Philipp Klaus Krause
pkk at spth.de
Fri Jul 26 13:25:05 CEST 2013
Am 25.07.2013 07:49, schrieb Christopher J. Walters:
> On 7/24/2013 6:06 PM, Robert J. Hansen wrote:
>> (My original reply went just to Philipp. My apologies.)
> No apology necessary.
> I also must apologize, as my original reply got sent to Robert J.
> Hansen, when it was intended for the list.
>> On 7/24/2013 1:53 AM, Philipp Klaus Krause wrote:
>> Unfortunately, this is not casting very much light on things. The use
>> of phrases like CONFIDENTIAL, SECRET and TOP SECRET have very specific
>> meanings in NATO countries, and you're using them here in ways that are
>> at odds with their NATO meanings.
> This is true, and NATO countries have very specific and well defined
> ways of dealing with data with those titles, depending on the country.
>> Let me try this rephrasing:
>> Further, each piece of traffic can receive any of three classifications:
>> C, S or TS. You can send C traffic to Bender: the necessary keys to
>> decrypt it are held there.

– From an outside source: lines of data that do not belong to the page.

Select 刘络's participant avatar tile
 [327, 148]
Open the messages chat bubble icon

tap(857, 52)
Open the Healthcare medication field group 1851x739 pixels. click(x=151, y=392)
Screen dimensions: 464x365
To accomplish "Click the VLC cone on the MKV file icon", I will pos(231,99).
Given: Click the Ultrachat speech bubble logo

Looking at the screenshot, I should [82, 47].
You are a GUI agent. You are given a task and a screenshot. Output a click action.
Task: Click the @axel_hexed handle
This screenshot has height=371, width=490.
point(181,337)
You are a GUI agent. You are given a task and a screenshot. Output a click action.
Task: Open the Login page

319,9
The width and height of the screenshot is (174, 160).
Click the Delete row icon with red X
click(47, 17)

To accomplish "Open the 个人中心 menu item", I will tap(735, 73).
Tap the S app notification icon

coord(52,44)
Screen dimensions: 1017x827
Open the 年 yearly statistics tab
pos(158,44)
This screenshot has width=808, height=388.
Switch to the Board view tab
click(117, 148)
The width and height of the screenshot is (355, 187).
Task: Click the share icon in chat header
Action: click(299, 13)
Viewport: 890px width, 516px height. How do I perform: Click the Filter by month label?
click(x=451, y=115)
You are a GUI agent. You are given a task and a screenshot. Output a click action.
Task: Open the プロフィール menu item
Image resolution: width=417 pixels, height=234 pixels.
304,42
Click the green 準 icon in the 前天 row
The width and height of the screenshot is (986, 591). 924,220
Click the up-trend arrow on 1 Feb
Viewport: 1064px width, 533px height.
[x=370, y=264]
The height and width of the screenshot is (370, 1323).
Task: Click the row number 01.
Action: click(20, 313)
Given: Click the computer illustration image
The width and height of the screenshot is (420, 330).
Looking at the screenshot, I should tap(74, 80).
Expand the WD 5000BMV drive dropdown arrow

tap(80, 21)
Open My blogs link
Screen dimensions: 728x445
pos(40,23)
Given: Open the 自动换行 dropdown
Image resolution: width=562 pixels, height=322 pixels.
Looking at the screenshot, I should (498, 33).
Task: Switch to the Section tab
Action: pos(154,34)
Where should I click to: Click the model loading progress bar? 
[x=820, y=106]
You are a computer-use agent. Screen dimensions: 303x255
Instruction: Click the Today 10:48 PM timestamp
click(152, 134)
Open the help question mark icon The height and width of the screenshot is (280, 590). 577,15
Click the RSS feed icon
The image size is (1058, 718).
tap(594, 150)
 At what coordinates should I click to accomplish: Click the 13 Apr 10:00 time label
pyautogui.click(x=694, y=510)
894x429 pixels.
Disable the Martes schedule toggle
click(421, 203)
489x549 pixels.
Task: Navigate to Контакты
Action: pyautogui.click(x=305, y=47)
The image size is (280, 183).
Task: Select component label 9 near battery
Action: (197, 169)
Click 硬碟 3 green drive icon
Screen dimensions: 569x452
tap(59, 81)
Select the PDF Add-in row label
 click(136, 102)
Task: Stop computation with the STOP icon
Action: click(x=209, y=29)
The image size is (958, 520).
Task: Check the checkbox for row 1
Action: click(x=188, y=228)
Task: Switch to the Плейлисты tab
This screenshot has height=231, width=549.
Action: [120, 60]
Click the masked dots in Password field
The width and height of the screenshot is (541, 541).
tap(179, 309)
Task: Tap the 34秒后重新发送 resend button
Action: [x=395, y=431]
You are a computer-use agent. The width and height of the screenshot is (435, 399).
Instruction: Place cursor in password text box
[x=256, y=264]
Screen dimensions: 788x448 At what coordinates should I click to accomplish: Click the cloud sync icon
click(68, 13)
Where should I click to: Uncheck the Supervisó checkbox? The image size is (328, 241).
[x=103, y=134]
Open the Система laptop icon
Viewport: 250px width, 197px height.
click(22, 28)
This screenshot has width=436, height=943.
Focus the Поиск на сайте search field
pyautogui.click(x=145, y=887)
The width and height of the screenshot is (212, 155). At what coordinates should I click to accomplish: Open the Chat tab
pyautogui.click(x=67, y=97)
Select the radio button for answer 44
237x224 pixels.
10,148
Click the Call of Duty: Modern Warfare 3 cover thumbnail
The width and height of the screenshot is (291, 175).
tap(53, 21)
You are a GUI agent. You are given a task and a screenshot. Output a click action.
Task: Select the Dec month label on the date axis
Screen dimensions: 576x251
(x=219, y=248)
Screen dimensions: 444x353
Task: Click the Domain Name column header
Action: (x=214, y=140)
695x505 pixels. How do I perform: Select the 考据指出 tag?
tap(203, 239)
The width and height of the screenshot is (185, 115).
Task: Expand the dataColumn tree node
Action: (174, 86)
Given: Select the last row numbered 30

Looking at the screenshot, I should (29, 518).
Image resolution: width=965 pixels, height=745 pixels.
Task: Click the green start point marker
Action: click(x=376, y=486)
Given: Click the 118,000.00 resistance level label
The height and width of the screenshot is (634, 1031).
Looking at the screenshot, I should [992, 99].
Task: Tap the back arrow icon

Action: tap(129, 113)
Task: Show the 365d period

However, although you can technically send
>> TS traffic to Fry, Fry can't decrypt it: the keys aren't there.
>> If I have this right, then you've walked straight into the Bell-LaPadula
>> security model. You'll be well-served by reading up on it: a good
>> academic reference will answer many of your questions.
> I'll have to look that up and read up on it, when I have the time.
>> The short answer is, "OpenPGP by itself will not be sufficient for your
>> purposes. It might be able to provide a couple of tools, but what you
>> want to achieve is far beyond the scope of OpenPGP."
> That was my conclusion, as well. That is why I suggested the bootable
> GNU/Linux or *BSD Live CD (with some vital tools on it, of course) and
> a USB thumb drive - with an encrypted filesystem for storing the keys
> (I'm not familiar with the smart card's capabilities, and as every smart
> card reader I have is non-functional, I cannot test it out).
> My suggestion went beyond OpenPGP and GnuPG to try to solve the problem
> Philipp described.
Sorry, but I want to be able to read encrypted mail sent to my
university email address on my university computer. Without any extra
effort of booting from a live-cd or such.